Gas prices driving more travelers to roads

JACKSONVILLE, Fla. – AAA forecast the most auto travelers for the Independence Day holiday on record, and motorists in Florida found the cheapest gas prices for the holiday since 2009, while gasoline in Georgia was the lowest since 2010.

"Low gas prices were a major driver in the rise in auto travelers this year," said AAA spokesman Mark Jenkins. "However, Americans have grown cautious about rising gas prices during recent months and worry they would again be paying $3 a gallon soon. Fortunately, gas prices peaked last month and have been on a slow and relatively steady downturn during the past 20 days, which is even more incentive for Americans to take a road trip this summer."

Average U.S. prices reached a 2015 high of $2.80 per gallon on June 15. If this remains the highest average of the year, it would be the cheapest peak price since 2009. U.S. gas prices have averaged $2.45 per gallon this year, which is the cheapest average for the first six months since 2009. During the first six months of 2014, gas prices averaged $3.52 per gallon.

It can be relatively common for gas prices to increase in July as more Americans take long summer road trips. For example, gas prices increased by an average of 16 cents per gallon during the month from 2011-2013. Average U.S. gas prices in July 2014 dropped for 30 out of 31 days for a total of 16 cents per gallon, due to abundant petroleum supplies worldwide. This decline was the start of an eventual $1.65 per gallon drop through January.

"The national average price of gas is likely to remain less than $3 per gallon this year," Jenkins said. "Gas prices this month should drop or at least remain relatively flat in the near term as gasoline production increases to take advantage of high profit margins. Oil prices similarly should remain near current levels given that domestic, commercial supplies are about 19 percent higher than a year ago. Nevertheless, factors such as strong summertime demand or other unexpected events could send gas prices higher."

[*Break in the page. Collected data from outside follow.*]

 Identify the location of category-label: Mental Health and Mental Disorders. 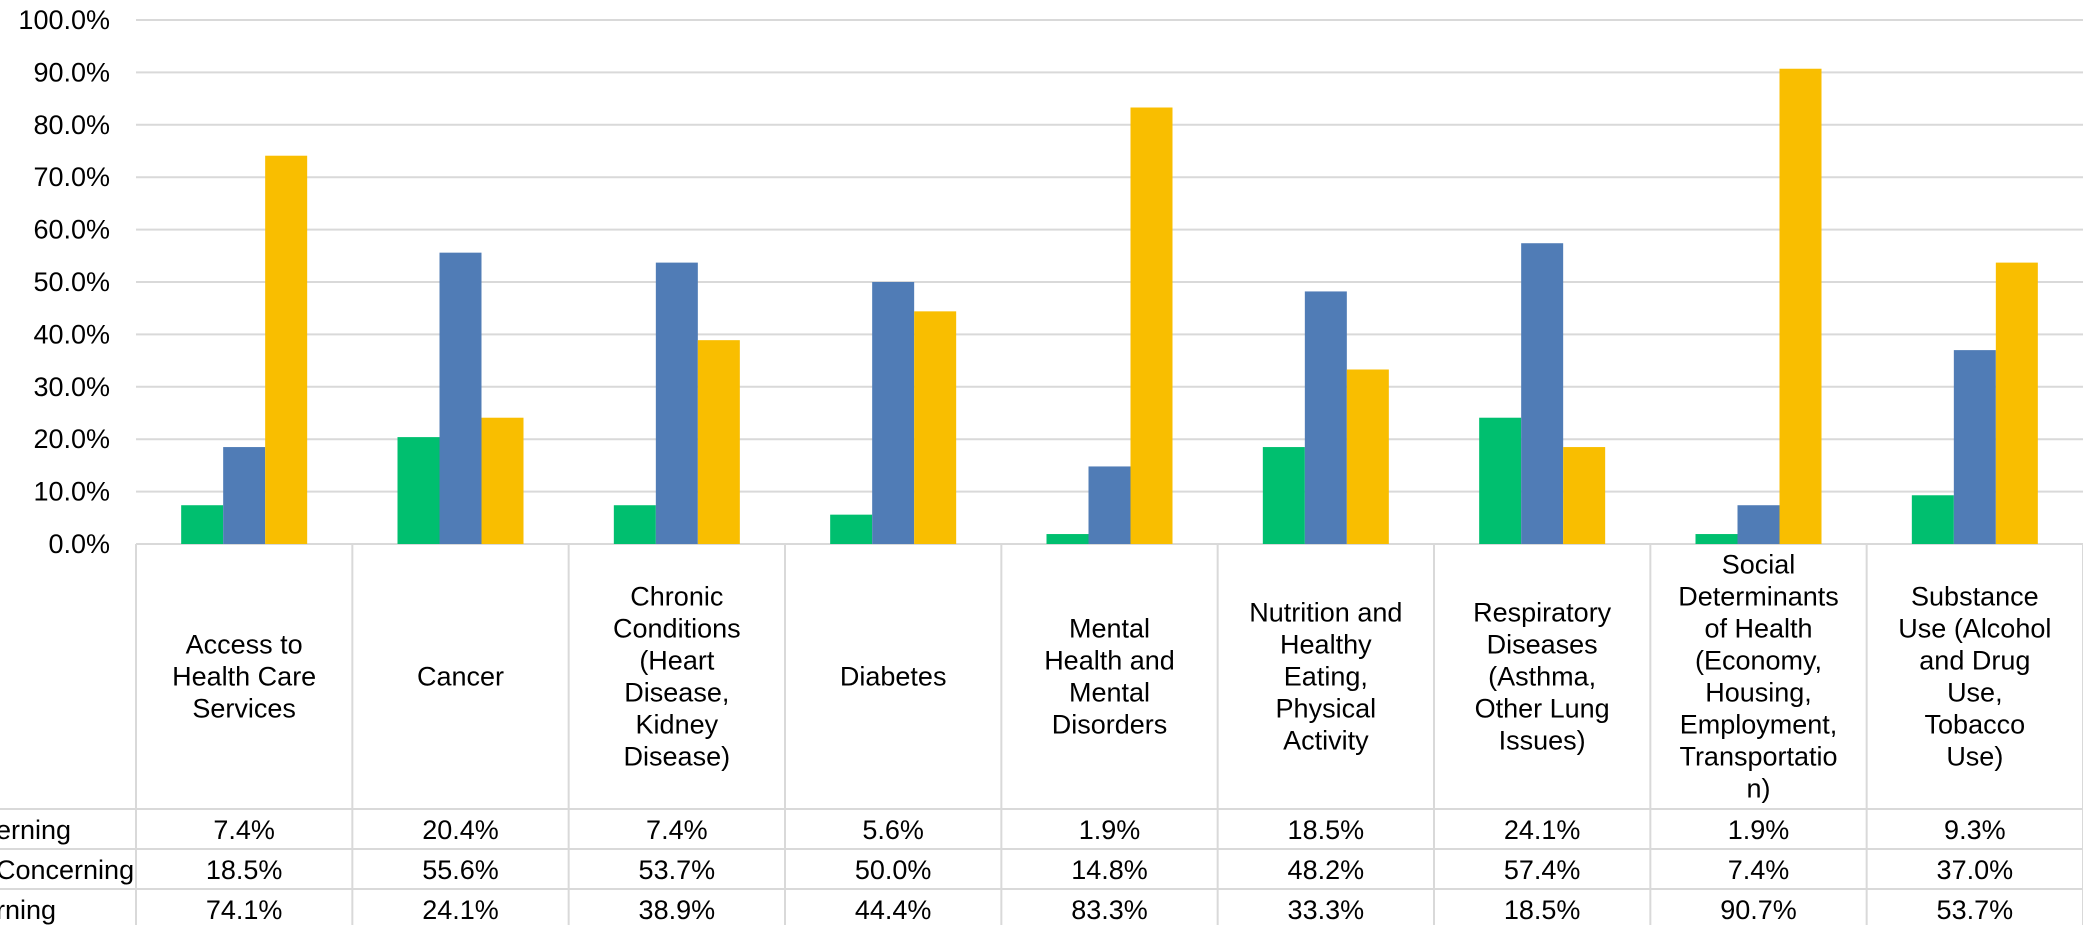
(1110, 676).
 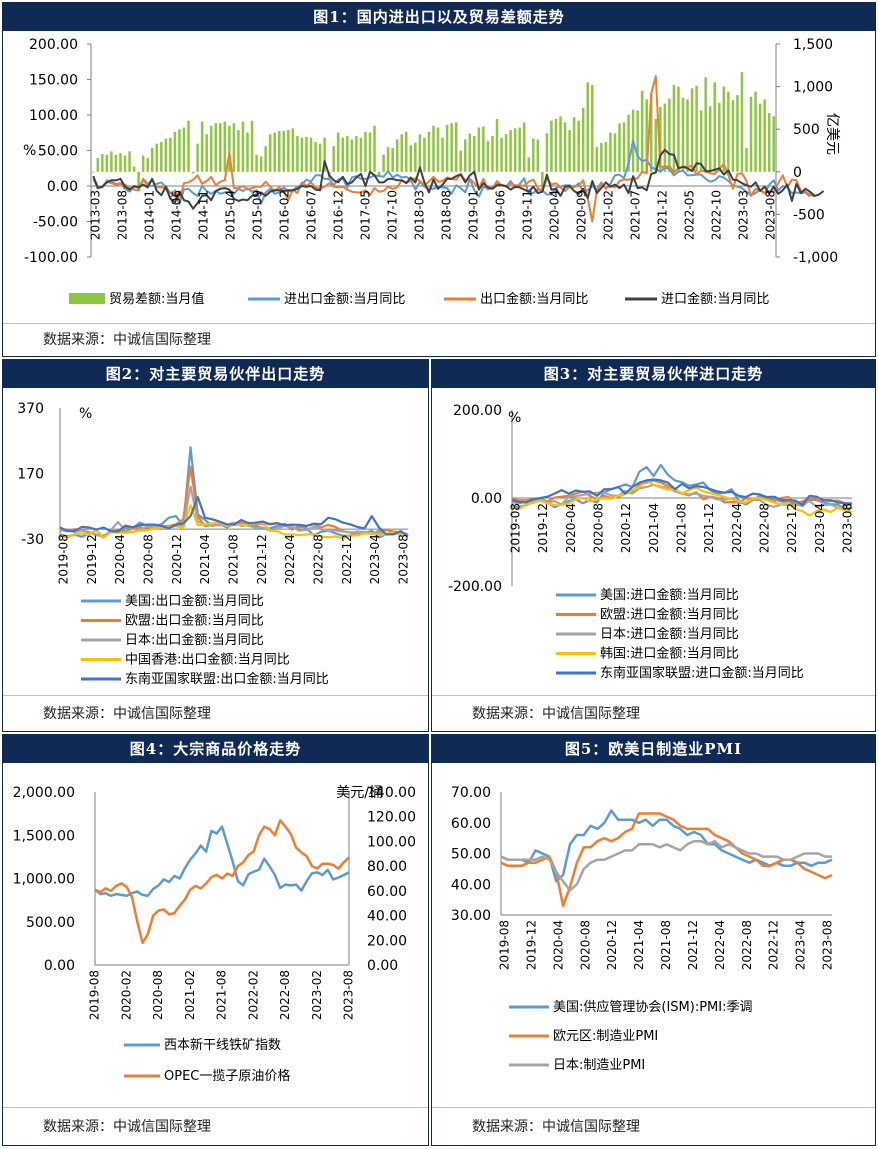 What do you see at coordinates (682, 492) in the screenshot?
I see `fig3-asean-line` at bounding box center [682, 492].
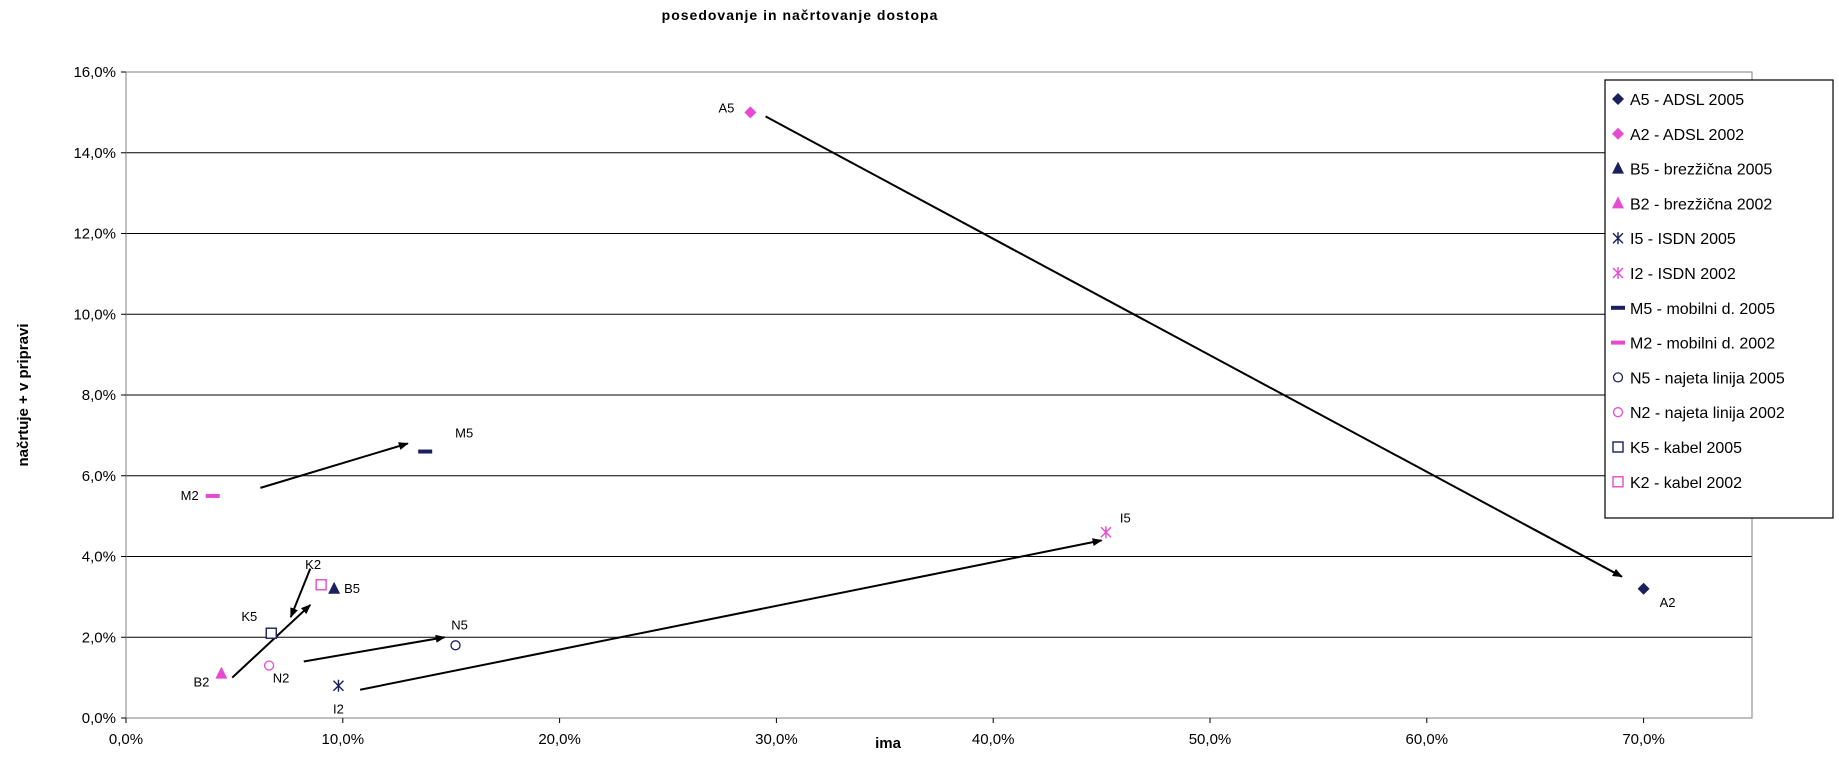 The image size is (1839, 760). What do you see at coordinates (271, 633) in the screenshot?
I see `data-point-k5` at bounding box center [271, 633].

Fuel demand is likely to be a key factor in whether gas prices drop or increase this summer. July and August are generally the two months with the highest level of U.S. driving, which could affect supplies and prices. If gasoline stocks decline due to strong demand, gas prices would likely rise. Regardless, demand generally drops significantly after Labor Day, which leads to lower gas prices in the fall.

There are a number of unexpected factors that could send summertime gas prices even higher than today, such as increased fighting in the Middle East, unexpected problems at major refineries or strong Atlantic hurricanes that disrupt refinery production.

The national average price for a gallon of regular unleaded gasoline is $2.77; one cent cheaper than a week ago, 89 cents cheaper than this time last year. 

The Florida state average price for a gallon of regular unleaded gasoline is $2.67; two cents cheaper than a week ago, 93 cents cheaper than this time last year. 

The Georgia state average price for a gallon of regular unleaded gasoline is $2.66; a half cent cheaper than a week ago, 91 cents cheaper than this time last year.